Johnnie To’s 2011 diptych pivots on the 2008 and current financial crises, the former playfully engaged with producer-writer Wai Ka-fai in the highly formalized romance Don’t Go Breaking My Heart (written on by Ignatiy Vishnevetsky here earlier), and now with the unfailingly ironic Venice competition entry, Life without Principle.
Just as the romance was itself split in two—with a woman torn between two men working in opposite office buildings—To’s new drama is taken in two parts that fold and, fittingly, collapse by the film’s end. The first panel brings a brutal factual and procedural exactitude to the anecdote of a young bank clerk (Denise Ho) whose suffering quarterly results force her to beg, cringe and misguide her clients so she can avoid a phantom hint at redundancy. We see her office tasks and protocol, including a lengthy and unsettlingly suspenseful signing of an investment agreement with a suffering, befuddled old woman. Through To’s precise decoupage, playing with the public bustle of the bank and the private niches, like boldly-colored interrogation chambers, where secrets are confessed and deals are signed, captures a straight-faced treatment of process and behavior, nearly absent of story, and achieving an utterly sinister and foreboding space of work and ethics.
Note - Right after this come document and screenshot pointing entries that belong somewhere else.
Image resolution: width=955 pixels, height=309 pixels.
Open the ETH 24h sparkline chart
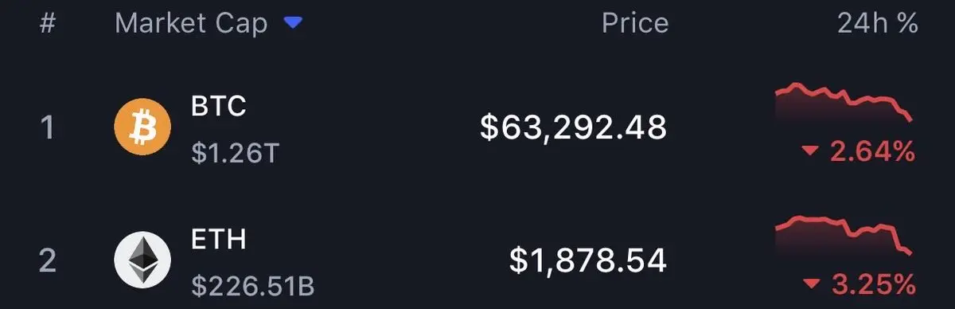click(844, 237)
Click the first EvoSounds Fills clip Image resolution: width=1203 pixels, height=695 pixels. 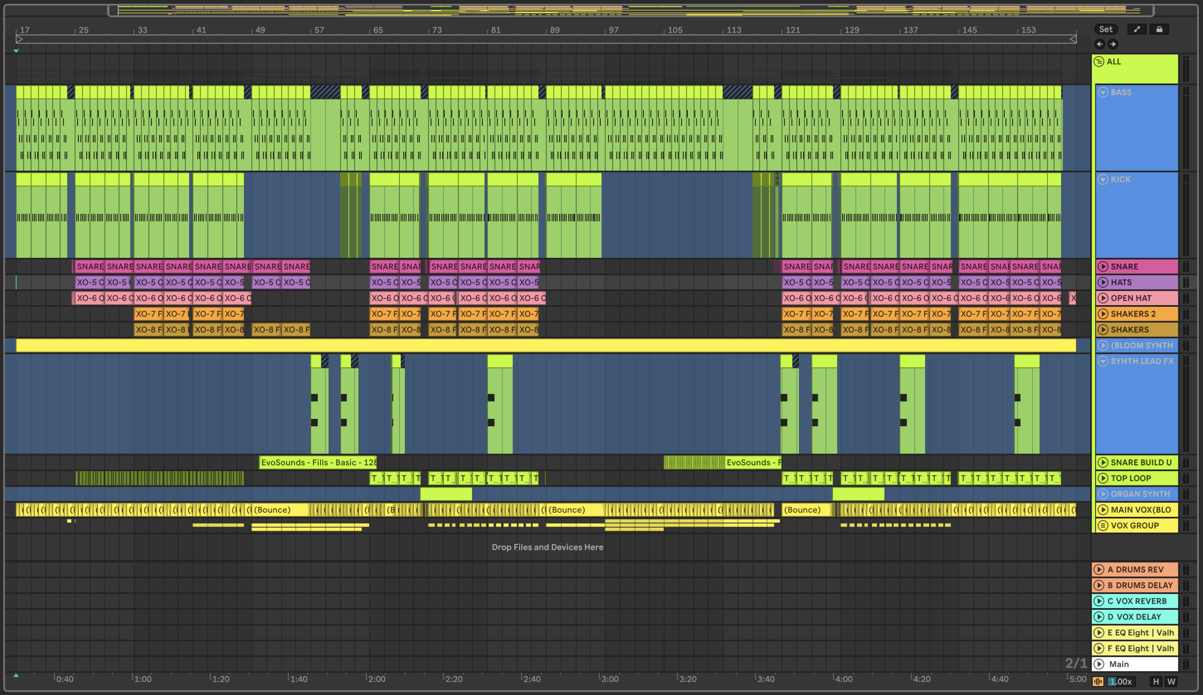point(317,462)
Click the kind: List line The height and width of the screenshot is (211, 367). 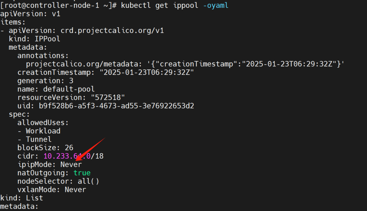21,198
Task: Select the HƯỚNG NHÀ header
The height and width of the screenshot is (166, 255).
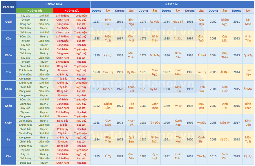Action: 53,4
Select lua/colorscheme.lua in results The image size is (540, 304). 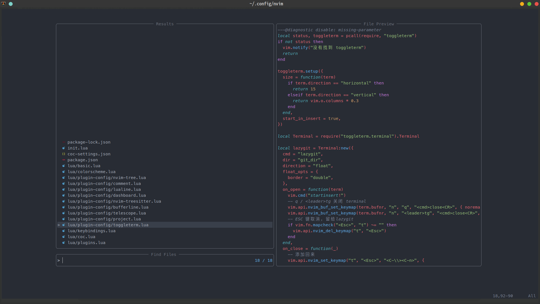[91, 172]
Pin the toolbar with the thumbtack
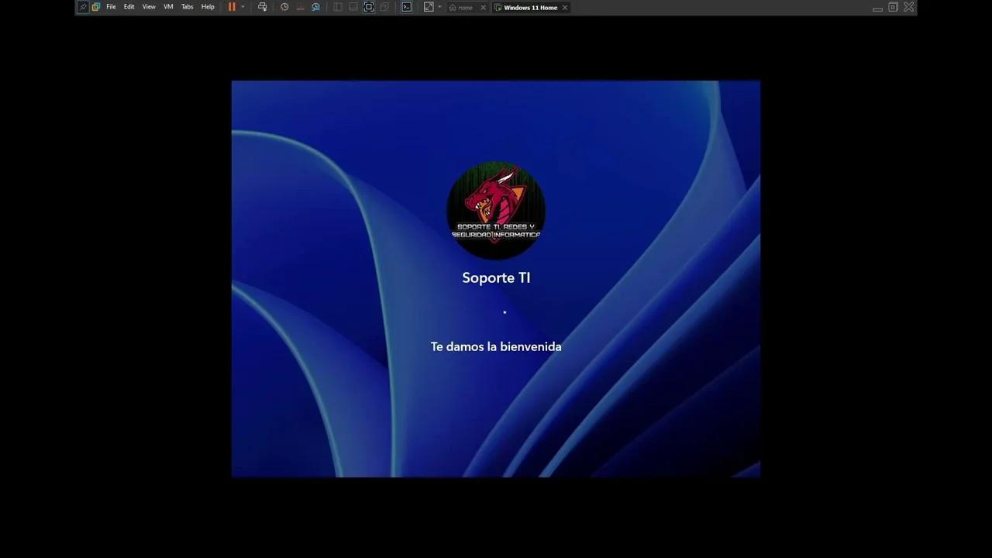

The second panel stars To regular Lau Ching-wan as "Panther," a begging-and-scraping assistant to a local gangster boss, an obliging and selfless man who does everything he can to help his gang and his brothers. Arrest after arrest forces him to travel around the city calling in debts and favors to assemble bail money, a process that quickly, almost surreally, tumbles into stock market speculation with one of his flashy gangster buddies. This financial frenzy of both clerk and assistant, basing their lives around unthinkingly wheedling money from people and seeding it hither and thither comes to a shatteringly halt, as we might expect, when the 2011 crash hits (already, in a film premiering September, 2011!) and the structures the clerk and the assistant have built their lives around have the rug violently yanked from under them.
The clerk’s story is all psychology—we watch her suppress her human instincts and observe the behavior of others, betting their futures for her to survive hers. The assistant is all physical—a nervous, blinking energy machine of selflessness, so integrated into heartfelt loyalty to his clan to prevent his mind from contradicting his instincts. The oppressive mise-en-scène of the bank is contrasted to street-roaming and gangster opulence–Lau’s segment’s opening banquet scene is a masterpiece of motion and side observation, minor narratives and dense visual textures, and a later confrontation with a vengeful investor takes place in an obsidian-cloaked backroom filled with golden animal heads. There, To stages an elaborate two-part action between the investor confronting Lau and his investment brother, and while the brother tries to talk his way out of repercussions, the Lau gesticulates hilariously in the background in a pathetic attempt to rescue his gangmate with bottles of Johnnie Walker Black (a carry-over visual motif from Don’t Go Breaking My Heart).
A robbery and a murder—appropriately enough, of a ruthless, lecherous loan shark—unites these two humble underlings and gives them both the chance to save themselves, at least financially. Between them rides a third undercurrent narrative, a police officer (Richie Ren) who is too busy solving crimes around Kong Kong to commit to the speculation—here, the expensive lifestyle his wife begs him to sign for (high rise apartment, a new child)—the other two are knee deep in. The bank clerk, gang assistant, and detective weave around each other, connected by a kind of refraction of their behavior in life into a flow of ethical and unethical behavior. Life without Principle eliminates the clinically fun hijinks of the To-Wai 2011 film but retains its film world that densely ties together the destinies of Hong Kong inhabitants into a jigsaw-like web of ethical actions and rippling, often unknown or unexpected repercussions. The two films form a ruthless, absolutely requisite vision of the world translated into cinematic terms, and each of their highly ironically arbitrary, ostensibly happy endings beg ask truly uncomfortable questions about the world outside cinema and how the world inside cinema deals with it.